We base our recommendations for optimal form and technique during exercise on three key criteria: effectiveness, safety, and efficiency.
Our philosophy and approach to strength training prioritize stimulating the muscles rather than showcasing strength. To achieve this, our technique involves slow and controlled movements to minimize momentum and apply a meaningful load to the muscles. This controlled lifting also reduces the risk of high forces being placed on the tissues that can occur with fast and explosive movements. By lifting in a slow and controlled manner, working towards momentary muscular failure or fatigue, you can achieve gains in a safer and more efficient manner.
We have extensively discussed the purpose and effectiveness of training to momentary muscular failure/fatigue in previous blog posts.
When evaluating exercise from a safety perspective, we first examine the primary mechanisms of injury. The main cause of injury during strength training is related to the force applied to the tissues, including muscles, tendons, ligaments, and bones. There are two primary ways this can happen.

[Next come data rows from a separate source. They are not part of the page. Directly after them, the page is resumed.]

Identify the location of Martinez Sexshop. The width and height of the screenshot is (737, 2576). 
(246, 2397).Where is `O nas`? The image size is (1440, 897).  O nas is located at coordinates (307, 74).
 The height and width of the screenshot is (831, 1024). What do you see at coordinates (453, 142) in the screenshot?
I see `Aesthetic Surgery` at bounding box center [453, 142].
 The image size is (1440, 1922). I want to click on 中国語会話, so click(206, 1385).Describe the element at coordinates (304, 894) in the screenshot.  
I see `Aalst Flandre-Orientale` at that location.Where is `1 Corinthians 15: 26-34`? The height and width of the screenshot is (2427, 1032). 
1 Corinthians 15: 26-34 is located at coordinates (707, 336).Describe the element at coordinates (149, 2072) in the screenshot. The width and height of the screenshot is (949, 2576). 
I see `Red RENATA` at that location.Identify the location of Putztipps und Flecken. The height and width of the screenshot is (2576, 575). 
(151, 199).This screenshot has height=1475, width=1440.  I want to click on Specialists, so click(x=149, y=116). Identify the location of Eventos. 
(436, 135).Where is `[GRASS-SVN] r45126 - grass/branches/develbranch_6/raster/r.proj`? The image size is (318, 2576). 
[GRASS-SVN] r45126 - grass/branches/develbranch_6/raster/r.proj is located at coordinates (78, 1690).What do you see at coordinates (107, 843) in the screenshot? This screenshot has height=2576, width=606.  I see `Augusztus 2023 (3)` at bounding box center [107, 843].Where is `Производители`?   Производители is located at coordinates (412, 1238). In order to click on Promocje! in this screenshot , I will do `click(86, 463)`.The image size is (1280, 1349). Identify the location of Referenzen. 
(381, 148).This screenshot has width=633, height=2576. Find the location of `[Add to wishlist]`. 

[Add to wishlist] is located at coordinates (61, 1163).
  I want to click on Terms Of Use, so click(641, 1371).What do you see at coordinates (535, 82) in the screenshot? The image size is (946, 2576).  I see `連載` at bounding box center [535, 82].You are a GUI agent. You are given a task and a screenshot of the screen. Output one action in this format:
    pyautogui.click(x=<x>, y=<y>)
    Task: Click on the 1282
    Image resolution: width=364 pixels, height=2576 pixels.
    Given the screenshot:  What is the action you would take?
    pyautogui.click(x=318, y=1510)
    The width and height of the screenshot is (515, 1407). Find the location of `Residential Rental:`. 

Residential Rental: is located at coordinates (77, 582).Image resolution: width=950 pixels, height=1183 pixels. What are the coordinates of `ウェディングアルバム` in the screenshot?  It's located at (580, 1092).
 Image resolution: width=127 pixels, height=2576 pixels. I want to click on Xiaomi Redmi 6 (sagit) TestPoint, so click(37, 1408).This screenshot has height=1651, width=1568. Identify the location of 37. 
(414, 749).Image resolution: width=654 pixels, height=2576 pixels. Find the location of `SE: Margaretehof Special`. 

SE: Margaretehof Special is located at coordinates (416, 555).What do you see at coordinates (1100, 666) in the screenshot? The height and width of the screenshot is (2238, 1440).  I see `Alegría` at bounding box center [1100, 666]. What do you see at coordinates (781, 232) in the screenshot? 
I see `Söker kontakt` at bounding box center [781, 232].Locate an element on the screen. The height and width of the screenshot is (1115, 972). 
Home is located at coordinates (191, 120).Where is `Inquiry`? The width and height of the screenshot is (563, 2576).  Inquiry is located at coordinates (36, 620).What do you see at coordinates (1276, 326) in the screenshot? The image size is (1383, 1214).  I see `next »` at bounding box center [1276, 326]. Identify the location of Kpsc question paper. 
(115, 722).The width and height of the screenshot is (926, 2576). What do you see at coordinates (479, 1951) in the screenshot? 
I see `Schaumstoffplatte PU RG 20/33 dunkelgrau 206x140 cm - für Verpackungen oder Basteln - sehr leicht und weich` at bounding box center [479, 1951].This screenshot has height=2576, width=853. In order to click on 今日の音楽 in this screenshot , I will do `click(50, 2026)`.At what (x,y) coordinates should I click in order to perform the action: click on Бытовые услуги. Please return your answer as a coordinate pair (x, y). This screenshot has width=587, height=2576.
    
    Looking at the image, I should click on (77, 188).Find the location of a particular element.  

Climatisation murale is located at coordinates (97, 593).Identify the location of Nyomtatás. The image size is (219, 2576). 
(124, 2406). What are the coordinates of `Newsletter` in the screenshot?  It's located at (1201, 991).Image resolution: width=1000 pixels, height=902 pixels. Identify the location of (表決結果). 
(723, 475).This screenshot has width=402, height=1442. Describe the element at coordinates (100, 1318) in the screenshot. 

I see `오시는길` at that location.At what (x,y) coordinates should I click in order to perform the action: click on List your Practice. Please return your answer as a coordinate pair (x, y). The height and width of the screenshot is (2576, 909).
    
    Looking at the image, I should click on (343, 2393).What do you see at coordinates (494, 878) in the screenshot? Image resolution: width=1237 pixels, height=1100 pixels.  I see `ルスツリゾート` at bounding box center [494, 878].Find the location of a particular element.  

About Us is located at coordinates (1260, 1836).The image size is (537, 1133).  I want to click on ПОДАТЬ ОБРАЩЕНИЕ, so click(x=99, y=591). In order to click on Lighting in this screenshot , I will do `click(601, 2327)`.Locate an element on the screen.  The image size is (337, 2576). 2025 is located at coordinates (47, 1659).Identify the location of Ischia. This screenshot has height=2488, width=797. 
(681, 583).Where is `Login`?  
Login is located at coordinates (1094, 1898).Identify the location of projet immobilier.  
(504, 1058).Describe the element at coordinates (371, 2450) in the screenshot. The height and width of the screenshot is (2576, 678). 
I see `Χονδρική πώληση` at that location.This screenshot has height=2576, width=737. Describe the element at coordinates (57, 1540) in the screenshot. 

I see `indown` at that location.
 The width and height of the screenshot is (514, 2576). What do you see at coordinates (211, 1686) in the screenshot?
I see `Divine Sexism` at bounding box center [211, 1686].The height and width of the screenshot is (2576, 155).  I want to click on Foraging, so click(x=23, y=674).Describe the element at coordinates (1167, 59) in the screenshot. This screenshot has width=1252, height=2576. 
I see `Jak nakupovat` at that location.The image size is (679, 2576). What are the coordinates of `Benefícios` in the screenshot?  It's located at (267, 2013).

1. Movement speed: It is commonly believed that lifting a heavier weight increases the risk of injury. However, according to simple physics (force = mass x acceleration), the acceleration of the load is equally important in force production as the weight itself. When attempting to move explosively or rapidly change direction, the forces can be quite high. By moving in a slow and controlled manner with smooth transitions, you can avoid excessive forces that may lead to injury. This can be observed through our ARX technology, which provides immediate feedback on force production. Even though we can control the max speed of of movement with ARX , attempting to exert force rapidly versus an intentional ramp up of force results in a significant spike in force production. This applies even to isometric exercises when force is generated rapidly. By gradually increasing effort and maintaining a continuous and smooth exertion of force, you minimize the impact forces associated with acceleration.
2. Positioning: Proper positioning and technique are crucial in every exercise. Placing joints in compromised positions reduces the safe amount of force that can be applied. For example, when performing a leg press, it’s important to maintain a neutral spine. Tilting the pelvis anteriorly puts excessive stress on the lower back instead of the hips, compromising its structure. Additionally, maintaining solid contact and pressure through the ball of the foot, outside of the foot, and heel, while keeping the knees in line with the middle of the foot, ensures proper alignment. Allowing the knees to cave inward compromises the knee structure and puts undue stress on the ligaments.
A fundamental concept to remember in reducing the risk of injury is that the primary objective of exercise is to stimulate the muscles, not just demonstrate strength. Focusing on moving the weight rather than working the muscle often leads to a loss of form and technique.